What you are asked to do: Reproduce the data exactly. Omit no record.

The data:

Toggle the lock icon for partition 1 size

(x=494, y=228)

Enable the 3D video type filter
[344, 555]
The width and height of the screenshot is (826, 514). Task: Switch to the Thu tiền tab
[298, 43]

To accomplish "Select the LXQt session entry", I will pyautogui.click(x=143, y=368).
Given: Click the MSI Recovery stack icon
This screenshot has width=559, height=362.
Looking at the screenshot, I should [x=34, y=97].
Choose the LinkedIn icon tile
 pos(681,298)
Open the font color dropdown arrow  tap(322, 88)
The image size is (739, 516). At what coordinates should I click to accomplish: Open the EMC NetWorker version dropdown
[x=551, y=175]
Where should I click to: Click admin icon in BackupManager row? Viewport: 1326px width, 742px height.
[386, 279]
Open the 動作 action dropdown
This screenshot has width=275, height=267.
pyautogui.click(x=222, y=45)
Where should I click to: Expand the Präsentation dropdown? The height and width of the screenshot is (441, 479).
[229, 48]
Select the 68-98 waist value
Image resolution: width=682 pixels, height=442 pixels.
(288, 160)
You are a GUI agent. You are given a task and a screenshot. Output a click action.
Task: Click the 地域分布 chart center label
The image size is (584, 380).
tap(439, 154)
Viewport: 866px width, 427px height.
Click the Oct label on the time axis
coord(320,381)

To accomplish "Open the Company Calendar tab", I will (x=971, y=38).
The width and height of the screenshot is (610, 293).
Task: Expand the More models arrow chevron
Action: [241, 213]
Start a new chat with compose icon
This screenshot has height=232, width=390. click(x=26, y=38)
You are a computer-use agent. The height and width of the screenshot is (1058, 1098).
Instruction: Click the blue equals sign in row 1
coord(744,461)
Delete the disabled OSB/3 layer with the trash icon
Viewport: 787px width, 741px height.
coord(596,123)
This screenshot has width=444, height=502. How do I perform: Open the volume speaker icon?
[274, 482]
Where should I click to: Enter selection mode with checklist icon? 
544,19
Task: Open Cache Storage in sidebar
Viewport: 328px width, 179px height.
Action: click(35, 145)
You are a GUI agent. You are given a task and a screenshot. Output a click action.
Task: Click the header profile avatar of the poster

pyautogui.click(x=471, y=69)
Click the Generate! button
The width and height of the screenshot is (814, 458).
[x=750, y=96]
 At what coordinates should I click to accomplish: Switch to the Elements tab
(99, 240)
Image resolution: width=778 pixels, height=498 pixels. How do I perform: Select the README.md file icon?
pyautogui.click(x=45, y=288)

Solution to the problem:
Toggle the lock icon for partition 1 size

(x=494, y=228)

Enable the 3D video type filter
[344, 555]
The width and height of the screenshot is (826, 514). Task: Switch to the Thu tiền tab
[298, 43]

To accomplish "Select the LXQt session entry", I will pyautogui.click(x=143, y=368).
Given: Click the MSI Recovery stack icon
This screenshot has width=559, height=362.
Looking at the screenshot, I should [x=34, y=97].
Choose the LinkedIn icon tile
 pos(681,298)
Open the font color dropdown arrow  tap(322, 88)
The image size is (739, 516). At what coordinates should I click to accomplish: Open the EMC NetWorker version dropdown
[x=551, y=175]
Where should I click to: Click admin icon in BackupManager row? Viewport: 1326px width, 742px height.
[386, 279]
Open the 動作 action dropdown
This screenshot has width=275, height=267.
pyautogui.click(x=222, y=45)
Where should I click to: Expand the Präsentation dropdown? The height and width of the screenshot is (441, 479).
[229, 48]
Select the 68-98 waist value
Image resolution: width=682 pixels, height=442 pixels.
(288, 160)
You are a GUI agent. You are given a task and a screenshot. Output a click action.
Task: Click the 地域分布 chart center label
The image size is (584, 380).
tap(439, 154)
Viewport: 866px width, 427px height.
Click the Oct label on the time axis
coord(320,381)

To accomplish "Open the Company Calendar tab", I will (x=971, y=38).
The width and height of the screenshot is (610, 293).
Task: Expand the More models arrow chevron
Action: [241, 213]
Start a new chat with compose icon
This screenshot has height=232, width=390. click(x=26, y=38)
You are a computer-use agent. The height and width of the screenshot is (1058, 1098).
Instruction: Click the blue equals sign in row 1
coord(744,461)
Delete the disabled OSB/3 layer with the trash icon
Viewport: 787px width, 741px height.
coord(596,123)
This screenshot has width=444, height=502. How do I perform: Open the volume speaker icon?
[274, 482]
Where should I click to: Enter selection mode with checklist icon? 
544,19
Task: Open Cache Storage in sidebar
Viewport: 328px width, 179px height.
Action: click(35, 145)
You are a GUI agent. You are given a task and a screenshot. Output a click action.
Task: Click the header profile avatar of the poster

pyautogui.click(x=471, y=69)
Click the Generate! button
The width and height of the screenshot is (814, 458).
[x=750, y=96]
 At what coordinates should I click to accomplish: Switch to the Elements tab
(99, 240)
Image resolution: width=778 pixels, height=498 pixels. How do I perform: Select the README.md file icon?
pyautogui.click(x=45, y=288)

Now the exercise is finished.